GazeCLIP: Gaze-Guided CLIP with Adaptive-Enhanced Fine-Grained Language Prompt for Deepfake Attribution and Detection

Current deepfake attribution or deepfake detection works tend to exhibit poor generalization to novel generative methods due to the limited exploration in visual modalities alone. They tend to assess the attribution or detection performance of models on unseen advanced generators, coarsely, and fail to consider the synergy of the two tasks. To this end, we propose a novel gaze-guided CLIP with adaptive-enhanced fine-grained language prompts for fine-grained deepfake attribution and detection (DFAD).
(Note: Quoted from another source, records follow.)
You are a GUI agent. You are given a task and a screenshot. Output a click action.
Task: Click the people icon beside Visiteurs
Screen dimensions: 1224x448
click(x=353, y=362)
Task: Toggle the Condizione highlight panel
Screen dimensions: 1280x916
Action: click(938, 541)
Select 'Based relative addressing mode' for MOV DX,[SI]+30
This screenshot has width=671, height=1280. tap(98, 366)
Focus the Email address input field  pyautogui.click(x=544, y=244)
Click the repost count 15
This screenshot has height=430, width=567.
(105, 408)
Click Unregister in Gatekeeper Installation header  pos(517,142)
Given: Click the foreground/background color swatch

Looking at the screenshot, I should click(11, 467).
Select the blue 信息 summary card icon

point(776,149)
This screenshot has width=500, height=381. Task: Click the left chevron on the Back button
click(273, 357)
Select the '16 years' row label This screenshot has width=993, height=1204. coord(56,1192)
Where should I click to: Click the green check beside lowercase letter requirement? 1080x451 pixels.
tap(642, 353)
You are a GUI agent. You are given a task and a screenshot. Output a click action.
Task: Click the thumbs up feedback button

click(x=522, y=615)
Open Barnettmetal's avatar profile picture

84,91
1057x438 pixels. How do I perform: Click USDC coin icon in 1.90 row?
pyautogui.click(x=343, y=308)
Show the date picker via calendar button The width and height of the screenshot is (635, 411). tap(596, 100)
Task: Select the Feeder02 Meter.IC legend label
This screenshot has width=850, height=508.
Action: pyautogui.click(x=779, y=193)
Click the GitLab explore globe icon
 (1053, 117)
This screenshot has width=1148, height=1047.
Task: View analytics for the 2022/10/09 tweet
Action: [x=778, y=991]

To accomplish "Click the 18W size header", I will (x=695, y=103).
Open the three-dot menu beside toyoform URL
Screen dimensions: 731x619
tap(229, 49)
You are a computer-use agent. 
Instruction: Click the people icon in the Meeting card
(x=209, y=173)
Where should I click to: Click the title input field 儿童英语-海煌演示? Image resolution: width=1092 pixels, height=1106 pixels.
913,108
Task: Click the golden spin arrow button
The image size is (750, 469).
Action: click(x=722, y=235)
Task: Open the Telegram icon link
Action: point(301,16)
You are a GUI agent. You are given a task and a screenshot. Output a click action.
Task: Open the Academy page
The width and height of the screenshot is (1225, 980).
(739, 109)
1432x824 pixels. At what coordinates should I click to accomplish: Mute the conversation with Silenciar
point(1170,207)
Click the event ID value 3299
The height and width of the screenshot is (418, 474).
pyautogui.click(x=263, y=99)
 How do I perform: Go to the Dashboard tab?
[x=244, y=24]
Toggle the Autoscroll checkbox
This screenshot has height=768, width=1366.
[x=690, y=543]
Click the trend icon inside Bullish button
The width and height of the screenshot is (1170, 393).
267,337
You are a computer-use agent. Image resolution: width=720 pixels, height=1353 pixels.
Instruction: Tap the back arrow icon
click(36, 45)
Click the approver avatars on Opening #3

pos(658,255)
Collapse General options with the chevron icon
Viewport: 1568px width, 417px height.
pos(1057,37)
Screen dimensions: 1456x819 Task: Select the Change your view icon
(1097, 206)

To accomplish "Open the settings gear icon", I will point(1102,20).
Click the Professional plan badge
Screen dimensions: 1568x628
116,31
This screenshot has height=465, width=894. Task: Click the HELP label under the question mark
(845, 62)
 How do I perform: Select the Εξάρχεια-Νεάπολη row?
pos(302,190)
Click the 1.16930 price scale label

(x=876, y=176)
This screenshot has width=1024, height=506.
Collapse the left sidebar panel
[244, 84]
Specifically, we conduct a novel and fine-grained benchmark to evaluate the DFAD performance of networks on novel generators like diffusion and flow models. Additionally, we introduce a gaze-aware model based on CLIP, which is devised to enhance the generalization to unseen face forgery attacks. Built upon the novel observation that there are significant distribution differences between pristine and forged gaze vectors, and the preservation of the target gaze in facial images generated by GAN and diffusion varies significantly, we design a visual perception encoder to employ the inherent gaze differences to mine global forgery embeddings across appearance and gaze domains. We propose a gaze-aware image encoder (GIE) that fuses forgery gaze prompts extracted via a gaze encoder with common forged image embeddings to capture general attribution patterns, allowing features to be transformed into a more stable and common DFAD feature space. We build a language refinement encoder (LRE) to generate dynamically enhanced language embeddings via an adaptive-enhanced word selector for precise vision-language matching. Extensive experiments on our benchmark show that our model outperforms the state-of-the-art by 6.56% ACC and 5.32% AUC in average performance under the attribution and detection settings, respectively. Codes will be available on GitHub.